DocketNumber: 978 MDA 2019
Filed Date: 4/17/2020
Status: Non-Precedential
Modified Date: 12/13/2024
J-S02041-20 NON-PRECEDENTIAL DECISION - SEE SUPERIOR COURT I.O.P. 65.37 COMMONWEALTH OF PENNSYLVANIA : IN THE SUPERIOR COURT OF : PENNSYLVANIA : v. : : : EVAN WARREN PRICE, : : Appellant : No. 978 MDA 2019 Appeal from the PCRA Order Entered May 24, 2019 in the Court of Common Pleas of Berks County Criminal Division at No(s): CP-06-CR-0002809-2017, CP-06-CR-0002810-2017, CP-06-CR-0002870-2017 BEFORE: BENDER, P.J.E., KING, J., and MUSMANNO, J. MEMORANDUM BY MUSMANNO, J.: FILED APRIL 17, 2020 Evan Warren Price (“Price”) appeals, pro se, from the Order dismissing his first Petition for relief pursuant to the Post Conviction Relief Act (“PCRA”), 42 Pa.C.S.A. §§ 9541-9546. After careful review, we vacate and remand for the appointment of counsel and an evidentiary hearing to determine whether plea counsel was per se ineffective for failing to file a requested notice of appeal. Between April 24, 2017, and April 26, 2017, Price committed four armed robberies of businesses in and around Reading, Pennsylvania. Price was arrested on April 26, 2017, and the charges for the four robberies were listed at three separate docket numbers (CP-06-CR-0002809-2017; CP-06-CR- 0002810-2017; and CP-06-CR-0002870-2017). The cases were consolidated for trial, and on September 6, 2017, Price entered a guilty plea to four counts J-S02041-20 of robbery. The trial court sentenced Price to an aggregate term of twenty to forty years in prison. Price did not file a direct appeal. On April 3, 2018, Price, pro se, filed the instant PCRA Petition. Osmer Deming, Esquire (“Attorney Deming”), was appointed as Price’s PCRA counsel, and he subsequently filed a no-merit letter pursuant to Commonwealth v. Turner,544 A.2d 927
(Pa. 1988), and Commonwealth v. Finley,550 A.2d 213
(Pa. Super. 1988) (en banc), seeking to withdraw from representation. The PCRA court granted counsel’s request to withdraw, and entered a Pa.R.Crim.P. 907 Notice of intent to dismiss Price’s Petition without a hearing. Price submitted a written, pro se, Response to the Notice, and the PCRA court dismissed the Petition on May 24, 2019. On June 14, 2019, Price, pro se, filed a single Notice of Appeal from the PCRA Court’s Order.
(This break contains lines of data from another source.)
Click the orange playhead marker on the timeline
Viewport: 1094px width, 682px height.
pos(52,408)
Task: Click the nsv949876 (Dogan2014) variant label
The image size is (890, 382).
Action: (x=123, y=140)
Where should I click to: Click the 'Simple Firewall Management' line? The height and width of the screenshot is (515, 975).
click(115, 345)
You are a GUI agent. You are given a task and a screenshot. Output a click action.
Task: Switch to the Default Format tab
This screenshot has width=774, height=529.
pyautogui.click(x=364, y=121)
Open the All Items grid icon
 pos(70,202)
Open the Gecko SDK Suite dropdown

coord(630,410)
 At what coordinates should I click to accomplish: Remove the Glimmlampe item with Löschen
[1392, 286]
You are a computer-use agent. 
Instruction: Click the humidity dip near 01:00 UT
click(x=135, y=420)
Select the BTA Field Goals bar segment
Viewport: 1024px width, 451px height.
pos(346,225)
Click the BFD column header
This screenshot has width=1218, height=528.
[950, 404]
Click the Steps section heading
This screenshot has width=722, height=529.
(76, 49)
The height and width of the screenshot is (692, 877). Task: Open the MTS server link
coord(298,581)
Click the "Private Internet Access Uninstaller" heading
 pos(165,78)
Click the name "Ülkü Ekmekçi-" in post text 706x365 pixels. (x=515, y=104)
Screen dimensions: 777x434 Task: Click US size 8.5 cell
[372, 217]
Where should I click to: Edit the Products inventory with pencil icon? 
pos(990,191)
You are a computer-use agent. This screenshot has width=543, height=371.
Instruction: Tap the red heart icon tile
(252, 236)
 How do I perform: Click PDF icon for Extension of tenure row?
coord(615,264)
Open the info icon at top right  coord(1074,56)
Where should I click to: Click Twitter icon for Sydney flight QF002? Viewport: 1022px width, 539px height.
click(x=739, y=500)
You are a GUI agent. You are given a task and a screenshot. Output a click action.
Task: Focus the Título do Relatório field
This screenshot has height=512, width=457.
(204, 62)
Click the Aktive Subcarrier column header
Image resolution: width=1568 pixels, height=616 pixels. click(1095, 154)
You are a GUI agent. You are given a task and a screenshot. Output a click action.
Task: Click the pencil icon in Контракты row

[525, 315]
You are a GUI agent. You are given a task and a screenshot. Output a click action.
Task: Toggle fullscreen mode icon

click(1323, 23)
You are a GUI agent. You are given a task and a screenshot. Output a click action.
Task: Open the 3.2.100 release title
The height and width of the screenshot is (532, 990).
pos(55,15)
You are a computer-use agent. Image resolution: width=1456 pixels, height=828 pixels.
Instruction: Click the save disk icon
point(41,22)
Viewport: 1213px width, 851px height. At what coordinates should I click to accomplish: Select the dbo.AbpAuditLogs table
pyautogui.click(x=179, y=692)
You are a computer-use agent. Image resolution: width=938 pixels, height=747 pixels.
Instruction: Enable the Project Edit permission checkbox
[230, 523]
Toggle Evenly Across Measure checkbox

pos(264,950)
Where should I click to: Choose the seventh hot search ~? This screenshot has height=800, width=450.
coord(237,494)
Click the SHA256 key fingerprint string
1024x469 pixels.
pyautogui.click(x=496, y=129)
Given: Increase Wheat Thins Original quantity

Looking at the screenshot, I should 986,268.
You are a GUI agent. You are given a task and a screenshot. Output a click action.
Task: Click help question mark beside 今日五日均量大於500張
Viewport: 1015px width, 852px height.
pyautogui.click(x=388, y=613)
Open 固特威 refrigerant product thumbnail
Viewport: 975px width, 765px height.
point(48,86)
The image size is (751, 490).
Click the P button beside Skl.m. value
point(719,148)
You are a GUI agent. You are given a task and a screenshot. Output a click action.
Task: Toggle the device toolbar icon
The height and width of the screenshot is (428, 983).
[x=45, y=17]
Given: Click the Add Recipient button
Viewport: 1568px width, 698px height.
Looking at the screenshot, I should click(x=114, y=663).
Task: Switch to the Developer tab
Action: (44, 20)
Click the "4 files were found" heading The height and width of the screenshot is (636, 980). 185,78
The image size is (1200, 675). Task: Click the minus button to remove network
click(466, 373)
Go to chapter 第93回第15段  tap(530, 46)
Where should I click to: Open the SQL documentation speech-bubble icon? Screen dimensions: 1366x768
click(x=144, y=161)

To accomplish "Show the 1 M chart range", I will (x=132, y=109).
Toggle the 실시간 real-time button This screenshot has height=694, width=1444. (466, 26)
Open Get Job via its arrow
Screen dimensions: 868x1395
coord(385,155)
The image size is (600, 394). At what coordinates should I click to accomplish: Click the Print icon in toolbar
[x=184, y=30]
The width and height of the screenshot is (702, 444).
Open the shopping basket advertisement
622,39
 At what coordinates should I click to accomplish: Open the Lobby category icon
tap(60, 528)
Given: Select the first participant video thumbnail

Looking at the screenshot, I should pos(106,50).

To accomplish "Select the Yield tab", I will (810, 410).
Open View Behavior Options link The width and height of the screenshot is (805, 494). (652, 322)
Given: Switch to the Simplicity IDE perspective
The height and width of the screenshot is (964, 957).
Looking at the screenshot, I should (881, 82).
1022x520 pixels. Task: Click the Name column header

Price filed a court-ordered Pa.R.A.P. 1925(b) Concise Statement of matters complained of on appeal, and the PCRA court issued a subsequent Order directing our attention to its Notice of Intent. On July 17, 2019, this Court issued a Rule to show cause why Price’s appeal should not be quashed in light of our Supreme Court’s decision in Commonwealth v. Walker,185 A.3d 969
(Pa. 2018). Price, pro se, filed a responsive “Petition to Consolidate,” wherein he indicated that quashal was inappropriate because the guilty pleas were all subject to the same plea bargain, and involved the same underlying questions. This Court -2- J-S02041-20 subsequently discharged the Rule to show cause and referred the matter to the merits panel.1 Price presents three issues for our review, all related to the purported ineffective assistance of his plea counsel: 1. Was the PCRA [c]ourt in error in denying [Price’s] PCRA Petition without a hearing, where [Price] was seeking the reinstatement of his direct appeal rights following counsel’s failure to file the requisite notice of appeal, and for abandoning [Price] following sentencing? 2. Was the PCRA [c]ourt in error in denying [Price’s] PCRA Petition without a hearing, and did former trial and sentencing counsel provide ineffective assistance of counsel when she failed to investigate [whether] the evidence in this case [was] sufficient to have directly caused a plea that was unknowing, unintelligent, and involuntary? 3. Was the PCRA [c]ourt in error in denying [Price’s] PCRA Petition without a hearing, and did former [plea] counsel provide ____________________________________________ 1 In Walker, our Supreme Court held that “where a single order resolves issues arising on more than one docket, separate notices of appeal must be filed for each case.”Walker, 185 A.3d at 971
. The Court concluded that “[t]he Official Note to Rule 341 provides a bright-line mandatory instruction to practitioners to file separate notices of appeal. … The failure to do so requires the appellate court to quash the appeal.”Id. at 976-77.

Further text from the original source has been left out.